Désolé je n'ai pas été embarqué par votre poème. Peut être trop de simplicité dans le propos. J'ai l'impression de vers mis les uns à la suite des autres sans une vraie cohérence. Une certaine poésie est quand même présente, mais j'ai trouvé votre texte pas assez " fort ".

Olivier

   jfmoods   
26/2/2016
L'image obsédante d'une dualité perdue structure le poème (parallélisme avec effet de gradation : "je vous cherche / vous me manquez" x 2, "vous me manquerez / je vous cherche"). Le glissement homonymique ("ancre" du titre, "encrez") assimile l'absence de l'Autre et l'acte d'écrire. Un cheminement s'exerce à travers la cité (champ lexical : "ruelles" "statues", "fontaine", "ville", "passants"), lieu d'échange, de retrouvailles métaphoriques générant un comblement des cinq sens (vue : "regarde", "mes regards", ouïe : "entend", "vibrations", "chant", goût : "café" x 2, toucher : "façonnez", "la glaise de mon corps", odorat : "odeur" x 2) et le surgissement des trois éléments manquants (eau : "fontaine", air : "moineau", feu : "soleil"). Le temps défunt de l'amour opère donc une forme de résurrection. Cependant, l'élément le plus marquant de la lecture reste, sans nul doute, la métaphore initiale ("tourelles de l'inconscience"). On pourrait presque dire que cette image très prégnante assure la ligne de flottaison de l'ensemble de l'évocation, qu'elle en constitue à la fois le point d'envol et le point d'atterrissage. Sa force résulte de son aspect profondément paradoxal. Ce que le temps et l'habitude semblent avoir sédimenté au fond de soi, compartimenté, rendu inoffensif, se trouve, en vérité, doté d'une puissance tutélaire prodigieuse, d'une vigueur demeurée inentamée. La vie sans l'Autre ressemble ainsi à un jeu de pistes, à l'exercice d'un pouvoir accepté et subi, sans cesse réinvesti (lexique imprimant une certaine violence : "j'arrime", "un amour blessant", "je m'évade de vous", "j'entraîne mes souvenirs", "harnais").
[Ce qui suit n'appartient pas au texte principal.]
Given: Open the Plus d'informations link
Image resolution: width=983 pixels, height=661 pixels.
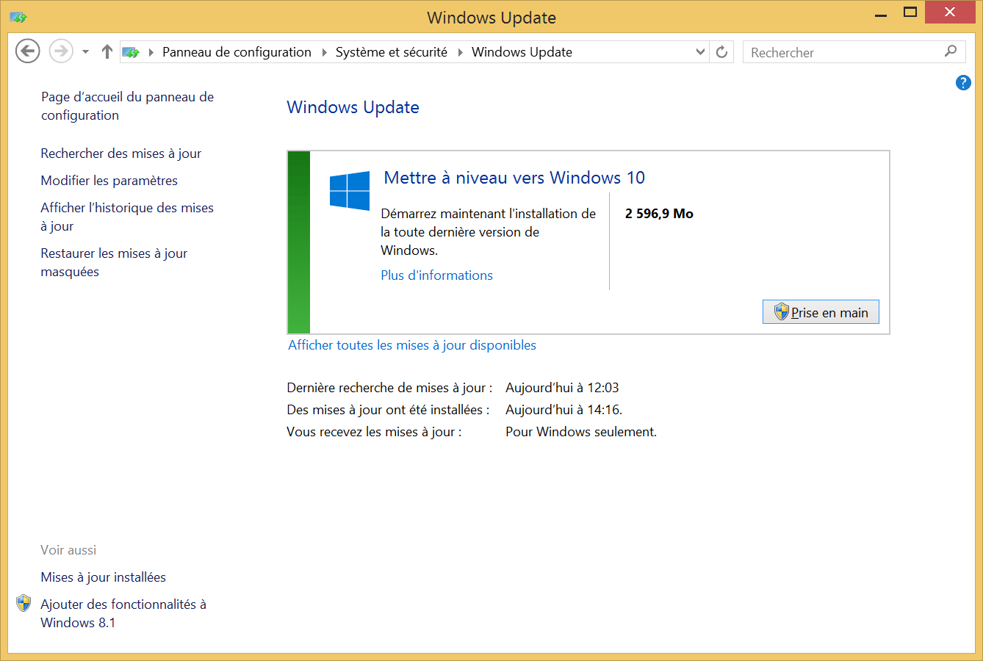Looking at the screenshot, I should [x=436, y=275].
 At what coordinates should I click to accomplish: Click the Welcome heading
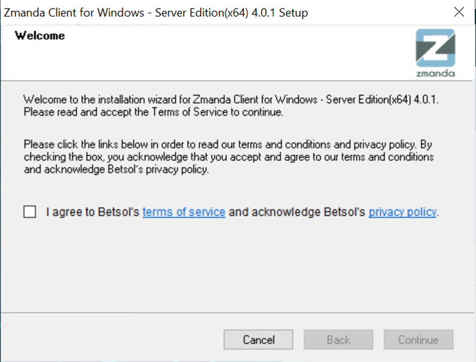[x=40, y=35]
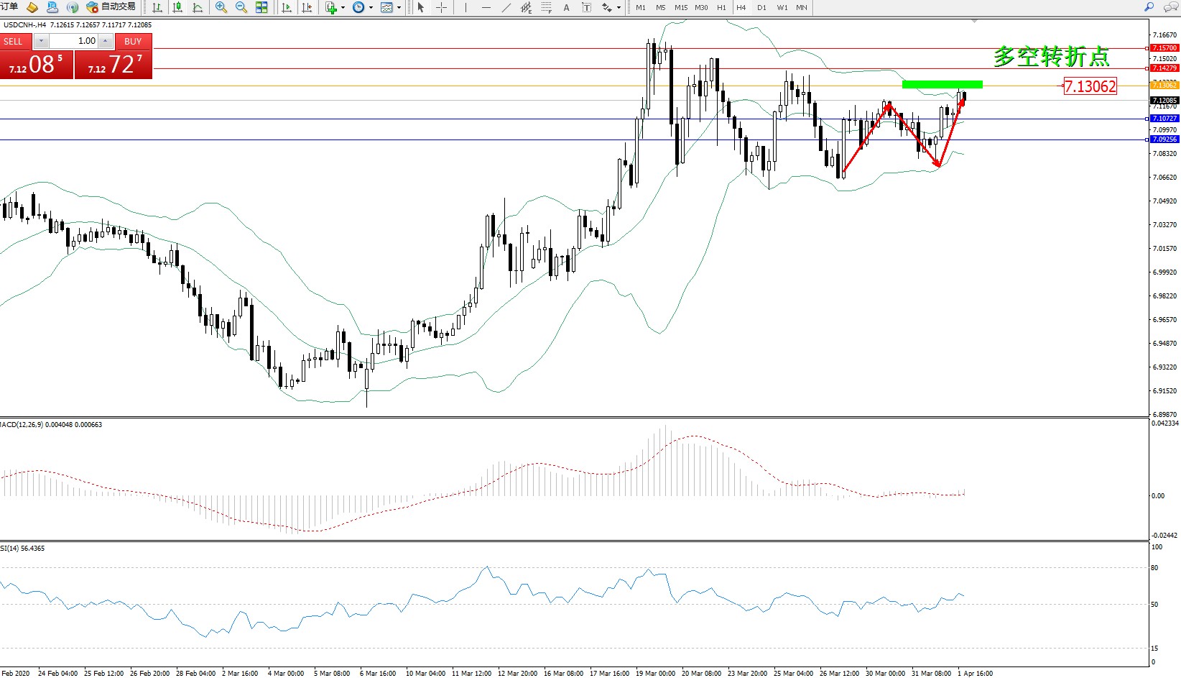The width and height of the screenshot is (1181, 678).
Task: Open the chart templates dropdown
Action: [x=399, y=8]
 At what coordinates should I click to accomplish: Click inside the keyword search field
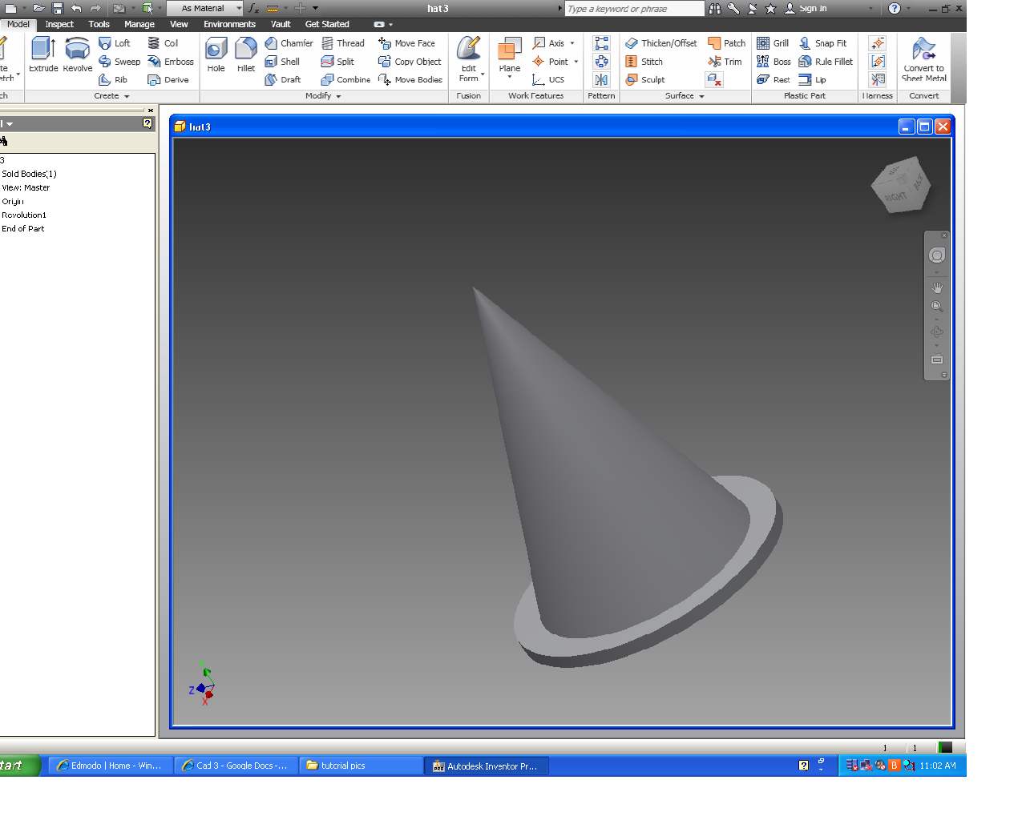pos(633,8)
Au final, on ne peut tout à fait s'empêcher de rapprocher ce texte, par les thématiques croisées de l'amour et de la ville, du poème de René Char intitulé "Allégeance".

Merci pour ce partage !

   Anonyme   
27/2/2016
 a aimé ce texte 
Beaucoup
Bonjour,
La terminaison de chaque strophe(je vous cherche/vous me manquez/
je vous cherche) est un point d'ancrage touchant où s'arriment les vers quasi sensitifs qui les précèdent. Le 'procédé' est assez remarquable. J'aime beaucoup.